Baka Beyond's sound is a fusion of music influenced by the Baka people, African rhythms and traditional Celtic tunes. A combination of soul-stirring West African traditional rhythms, singing and dance of the Baka, with Celtic folk harmonies and singing, "with powerful percussion section, rhythmic guitar and fiery fiddle…" Each musician has contributed their own style to the band. Baka Beyond is a collaborative music process, learned from the Baka people – 'everyone to be listened to'. Generally, their songs contain strong rhythms, traditional Baka singing style and exotic instruments including marimba, djembe, ning nong, soga, kongoma, kpanlogo, tama, kalabash and kora (African Harp). According to the Guardian "They are an infuriatingly jovial multi-racial band" ..."and would be utterly intolerable if it weren't for the fact that they are remarkably good musicians and impressively idealistic." Other reviewers have found "It was impossible to resist the relentlessly upbeat nature of the music" "The party atmosphere is irrepressible," says the Evening Standard. "If you are not dancing, maybe you should have someone check your pulse."

==Other projects==
- Seckou Keita, Martin Cradick and Nii Tagoe recorded a CD in 2001 called Éte.

> **Actions to take**:
1) In the text on Baka Beyond, which three people recorded the CD Éte in 2001?
2) Condense the paragraph of the text on Baka Beyond that begins "Baka Beyond's sound is a fusion" into a bulleted list that keeps its main facts.
3) Carry on the text on Baka Beyond from the point where it stops.

> **Entries supplied**:
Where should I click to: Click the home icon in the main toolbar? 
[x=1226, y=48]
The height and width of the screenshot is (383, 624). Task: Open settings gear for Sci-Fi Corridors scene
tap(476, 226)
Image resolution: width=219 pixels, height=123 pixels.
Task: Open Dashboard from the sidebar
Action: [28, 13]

> **Answers for the exercise**:
1) Seckou Keita, Martin Cradick and Nii Tagoe.

2)
- The band's sound fuses Baka-influenced music, African rhythms and traditional Celtic tunes. It blends West African rhythms and Baka singing and dance with Celtic folk harmonies, powerful percussion, rhythmic guitar and fiery fiddle.
- Each musician adds their own style. The band works collaboratively, following a principle learned from the Baka: "everyone to be listened to."
- The songs generally feature strong rhythms and traditional Baka singing. They use instruments such as marimba, djembe, ning nong, soga, kongoma, kpanlogo, tama, kalabash and kora (African harp).
- The Guardian called them an "infuriatingly jovial multi-racial band," saved by being remarkably good musicians and impressively idealistic.
- Other reviewers found the upbeat music impossible to resist, and the Evening Standard called the party atmosphere irrepressible.

3)
- One Heart Global Music Exchange is a charity supporting many tribes in Africa through music and musical projects, run by the band and its supporters.
- In 2006, the album Gati Bongo was released. Martin Cradick recorded the Baka musicians live in the rainforest with a mobile and a solar-powered multi-track recorder and the band became known as Orchestre Baka Gbiné. In February 2012, a new recording, Kopolo was made to be released later in 2012.
- In April 2006, Baka Beyond began a UK tour. For this tour, they invited seven Baka musicians, Orchestre Baka Gbine, who had never before left the rainforest, to tour with them. This event was covered by many national newspapers and TV stations.
- Folk Music and Dance Festival Ethiopia is a music festival held in Arba Minch, Ethiopia, run by Su Hart and Martin Cradick.
- In January 2010, Martin Cradick and Su Hart of Baka Beyond, together with Andi Main of Global Music Exchange organised a festival of traditional music and dance in Cameroon, the Under the Volcano Festival.
- In February and March 2014, Martin and Clyde Kramer (Baka Beyond's drummer) with Andi Main and Jonny organised The Forest Voices Tour. Fifteen Baka musicians toured other Baka communities and encouraged discussions about problems that all the Baka face.

==Discography==
- Spirit of the Forest (1993)
- Heart of the Forest (1993)
- The Meeting Pool (1995)
- Outback (1996)
- Journey Between (1998)
- Sogo (2000)
- East to West (2002)
- Rhythm Tree (2005)
- Baka Live (2007)
- Beyond the Forest (2009)
- After the Tempest (2014)

==See also==
- Baka (tribe)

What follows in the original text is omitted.